State Rep. Margo Davidson,
D-164 of Upper Darby, representing parts of both the William Penn and Upper Darby school districts, said there has not been much appetite from the Republican-controlled state House and Senate in her ten years as an elected official to address the disparities, and fears there will be even less now with the state facing a $5 billion coronavirus-related deficit and counting.
“We actually are running out of money to fund some critical agencies that we only did a six-month budget for,” she said. “We did provide full funding for a year for education, but we are running out of money for other parts of state government services.”
Davidson said it would be a herculean task to reconcile these state budget shortfalls with chronic underfunding of schools next session. Her only hope would be that the court issues some sort of order or remedy that the Legislature must comply with.
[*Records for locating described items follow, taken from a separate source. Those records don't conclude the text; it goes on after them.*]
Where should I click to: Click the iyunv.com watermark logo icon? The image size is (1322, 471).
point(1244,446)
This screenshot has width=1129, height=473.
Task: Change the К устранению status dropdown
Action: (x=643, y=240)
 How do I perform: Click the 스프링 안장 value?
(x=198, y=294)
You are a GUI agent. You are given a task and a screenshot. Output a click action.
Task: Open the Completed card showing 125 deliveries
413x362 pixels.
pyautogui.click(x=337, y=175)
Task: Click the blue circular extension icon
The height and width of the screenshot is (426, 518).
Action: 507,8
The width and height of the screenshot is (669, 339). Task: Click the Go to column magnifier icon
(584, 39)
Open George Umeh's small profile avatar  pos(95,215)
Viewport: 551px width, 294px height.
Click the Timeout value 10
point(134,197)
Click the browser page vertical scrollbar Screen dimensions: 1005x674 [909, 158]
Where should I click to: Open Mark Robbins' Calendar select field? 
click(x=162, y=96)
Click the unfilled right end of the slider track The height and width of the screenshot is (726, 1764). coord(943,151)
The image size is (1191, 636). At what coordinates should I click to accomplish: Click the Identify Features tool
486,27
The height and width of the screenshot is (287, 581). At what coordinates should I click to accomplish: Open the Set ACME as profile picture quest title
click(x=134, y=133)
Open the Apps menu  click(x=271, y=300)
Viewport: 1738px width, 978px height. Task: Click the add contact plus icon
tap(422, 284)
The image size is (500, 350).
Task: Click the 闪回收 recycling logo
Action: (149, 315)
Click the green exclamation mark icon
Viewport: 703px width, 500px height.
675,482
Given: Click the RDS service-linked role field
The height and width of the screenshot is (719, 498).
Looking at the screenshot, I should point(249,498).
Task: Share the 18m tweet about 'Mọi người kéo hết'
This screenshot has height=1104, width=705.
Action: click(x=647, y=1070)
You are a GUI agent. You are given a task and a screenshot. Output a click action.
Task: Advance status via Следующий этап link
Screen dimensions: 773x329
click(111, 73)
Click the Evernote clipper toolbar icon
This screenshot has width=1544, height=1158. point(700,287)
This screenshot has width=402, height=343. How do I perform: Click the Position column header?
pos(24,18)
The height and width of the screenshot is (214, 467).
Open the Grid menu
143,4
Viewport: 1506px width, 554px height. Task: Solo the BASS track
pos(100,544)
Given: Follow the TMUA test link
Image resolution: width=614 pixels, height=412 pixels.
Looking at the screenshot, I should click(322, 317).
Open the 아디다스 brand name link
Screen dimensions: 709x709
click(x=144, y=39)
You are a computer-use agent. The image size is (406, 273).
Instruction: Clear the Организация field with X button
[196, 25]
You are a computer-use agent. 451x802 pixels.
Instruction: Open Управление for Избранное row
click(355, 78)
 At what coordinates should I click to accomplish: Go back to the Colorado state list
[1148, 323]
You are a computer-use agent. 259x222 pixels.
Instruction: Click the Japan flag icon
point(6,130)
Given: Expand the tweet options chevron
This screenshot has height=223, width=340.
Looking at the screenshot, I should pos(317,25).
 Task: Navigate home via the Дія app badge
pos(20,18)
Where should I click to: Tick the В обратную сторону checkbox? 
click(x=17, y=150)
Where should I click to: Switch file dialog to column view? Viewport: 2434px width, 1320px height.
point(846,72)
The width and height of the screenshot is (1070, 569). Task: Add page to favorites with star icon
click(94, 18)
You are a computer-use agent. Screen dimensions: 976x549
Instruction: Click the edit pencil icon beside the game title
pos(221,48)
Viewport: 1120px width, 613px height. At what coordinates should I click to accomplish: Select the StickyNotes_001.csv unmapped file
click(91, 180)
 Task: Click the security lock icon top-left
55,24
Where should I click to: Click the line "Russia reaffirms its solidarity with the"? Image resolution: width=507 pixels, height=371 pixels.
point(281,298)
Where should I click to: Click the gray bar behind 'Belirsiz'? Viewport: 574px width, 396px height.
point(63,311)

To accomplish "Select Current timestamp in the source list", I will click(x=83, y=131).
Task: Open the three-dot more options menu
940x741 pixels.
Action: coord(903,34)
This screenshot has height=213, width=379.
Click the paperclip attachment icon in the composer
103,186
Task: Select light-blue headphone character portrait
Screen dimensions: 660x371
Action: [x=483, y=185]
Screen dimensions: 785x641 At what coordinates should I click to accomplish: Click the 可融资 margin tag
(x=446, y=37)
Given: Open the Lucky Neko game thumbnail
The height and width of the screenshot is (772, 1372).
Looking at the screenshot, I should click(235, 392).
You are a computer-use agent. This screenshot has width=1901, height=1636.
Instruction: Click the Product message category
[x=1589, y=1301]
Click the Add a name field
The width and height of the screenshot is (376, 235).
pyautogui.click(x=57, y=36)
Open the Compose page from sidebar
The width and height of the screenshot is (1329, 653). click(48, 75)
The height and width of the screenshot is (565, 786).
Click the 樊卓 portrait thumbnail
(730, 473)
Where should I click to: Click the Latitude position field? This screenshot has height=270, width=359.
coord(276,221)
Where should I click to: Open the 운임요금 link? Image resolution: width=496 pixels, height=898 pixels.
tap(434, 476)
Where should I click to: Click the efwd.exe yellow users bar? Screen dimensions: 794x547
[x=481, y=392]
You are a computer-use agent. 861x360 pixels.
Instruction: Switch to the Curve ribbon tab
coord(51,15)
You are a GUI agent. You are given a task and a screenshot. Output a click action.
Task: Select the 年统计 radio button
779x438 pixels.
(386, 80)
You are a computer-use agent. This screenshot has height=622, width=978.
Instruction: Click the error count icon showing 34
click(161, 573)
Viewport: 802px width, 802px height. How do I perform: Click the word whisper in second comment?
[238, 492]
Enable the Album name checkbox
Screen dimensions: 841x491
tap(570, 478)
“There are some painless ways to do it,” she said. “Taxing the gas and oil industry is one way that could have been done and not effect individuals, so to speak, or more money coming out of the gaming industry, which provides an enormous amount of revenue, or wine and spirit shops. There are revenue angles that we could have taken that didn’t apply to the income tax or even sales tax.”
Attorneys in the case are cognizant that the COVID-19 pandemic has thrown fistfuls of flies into the ointment, as local and state economies suffer devastating tax blows, but say this is a long-term problem that will require long-term solutions.
“The temporary pain from COVID doesn’t change the long-term requirement that kids deserve and are entitled to what they are entitled to,” said Urevick-Ackelsberg. “And we will of course be reasonable with the current realities, but this is a long, long, long-term generational problem. We’ve dug a hole for generations and it’s not going to be a one-year fix.”
He added that the figures arrived at in Kelly report are not a “magic number” that will solve all education woes in the state, they simply illustrate how profoundly underfunded the system is and has been for decades.
“We’re not seeking any specific method of coming up with those funds,” said Urevick-Ackelsberg. “That is the state’s job; the state has to figure it out. The Pennsylvania Constitution requires that each kid has a contemporary highquality education and the state’s job is to figure out how to get them there.”